Few Asian countries have legislated such increases. Recent debates in China have resulted in popular condemnation of rumoured pension age increases. While no two systems in the region are the same, several countries across Asia, including China, India, Japan, Korea, The Philippines, Thailand and Vietnam, have a retirement income structure that revolves around defined benefit schemes, which pay earnings-related pensions.

They are similar to the schemes that were popular in Europe but are now being reconsidered due to large unfunded liabilities, with the situation worsening as the numbers of pension recipients outnumber contributors.

“Europe is now back-pedalling and Asian countries should start looking at a functional, sustainable design for retirement systems which take into account the demographic changes,” says Chomik.

CEPAR suggests that increasing the pension eligibility age throughout Asia – after making adjustments for life expectancy – is one possible area of reform, along with changes to the defined benefit schemes. Another option is for countries to look at the proportion of earnings that would be necessary to fund the intended level of pensions to help determine the fiscal sustainability of their existing schemes.

One example would be China, which promises to pay relatively generous replacement rates in its main, urban workers’ scheme. Its indexation is based on a combination of wages and prices, and benefits are available relatively early (age 55 for women and 60 for men).

Estimates made by the OECD show that an individual making contributions between age 20 and normal pension age would need to put away 40% of earnings to obtain the replacement rate offered by the system. It is a situation that some countries, including Korea and Japan, have already found to be unsustainable.

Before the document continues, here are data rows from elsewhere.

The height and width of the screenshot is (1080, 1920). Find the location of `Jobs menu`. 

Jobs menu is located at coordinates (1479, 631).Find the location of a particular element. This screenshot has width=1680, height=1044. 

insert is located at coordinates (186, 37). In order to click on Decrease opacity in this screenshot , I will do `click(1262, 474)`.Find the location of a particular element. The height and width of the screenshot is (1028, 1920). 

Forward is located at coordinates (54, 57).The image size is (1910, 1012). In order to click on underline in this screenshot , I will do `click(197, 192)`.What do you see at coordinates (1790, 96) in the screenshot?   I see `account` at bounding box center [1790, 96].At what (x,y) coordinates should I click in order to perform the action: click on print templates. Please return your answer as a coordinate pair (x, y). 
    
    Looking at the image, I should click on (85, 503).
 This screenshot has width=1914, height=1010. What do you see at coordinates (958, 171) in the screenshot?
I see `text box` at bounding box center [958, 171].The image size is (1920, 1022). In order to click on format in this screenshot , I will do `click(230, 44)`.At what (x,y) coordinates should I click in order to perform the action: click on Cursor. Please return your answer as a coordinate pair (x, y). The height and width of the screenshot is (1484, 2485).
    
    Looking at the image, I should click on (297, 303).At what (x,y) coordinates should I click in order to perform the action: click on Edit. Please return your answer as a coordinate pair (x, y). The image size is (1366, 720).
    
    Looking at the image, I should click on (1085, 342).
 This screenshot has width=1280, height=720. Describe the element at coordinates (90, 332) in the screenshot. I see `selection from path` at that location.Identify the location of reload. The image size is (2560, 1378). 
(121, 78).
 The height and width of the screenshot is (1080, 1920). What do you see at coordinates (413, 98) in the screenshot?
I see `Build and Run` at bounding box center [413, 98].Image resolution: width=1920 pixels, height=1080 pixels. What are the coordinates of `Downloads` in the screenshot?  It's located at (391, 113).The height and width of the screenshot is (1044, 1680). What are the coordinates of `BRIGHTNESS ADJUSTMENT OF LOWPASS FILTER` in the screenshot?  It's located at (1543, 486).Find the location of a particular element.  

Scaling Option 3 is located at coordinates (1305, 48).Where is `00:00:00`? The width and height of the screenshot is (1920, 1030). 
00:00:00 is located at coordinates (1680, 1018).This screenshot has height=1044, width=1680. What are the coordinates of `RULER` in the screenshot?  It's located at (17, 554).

According to the CEPAR report, in the 1980s the Korean government set up a generous public pension plan for the elderly only to cut benefits once the realities of population ageing set in. The statutory replacement rate was reduced from 70% to 40% in two reforms. The expectation is that more benefit cuts in Korea will need to take place or contributions into the scheme will need to increase. Cuts to the rate at which pension entitlements accrue for each year of contributions have also taken place in Japan.

The development of the Australian retirement income system has not been without its own series of reforms, but it can provide lessons for the pension and insurance markets in Asia.

“A viable private pension sector requires the right set of preconditions. Experts from countries such as Australia have an opportunity to contribute to developing the region’s pension and insurance infrastructure thanks to local experience in population ageing research and policy implementation,” Chomik says.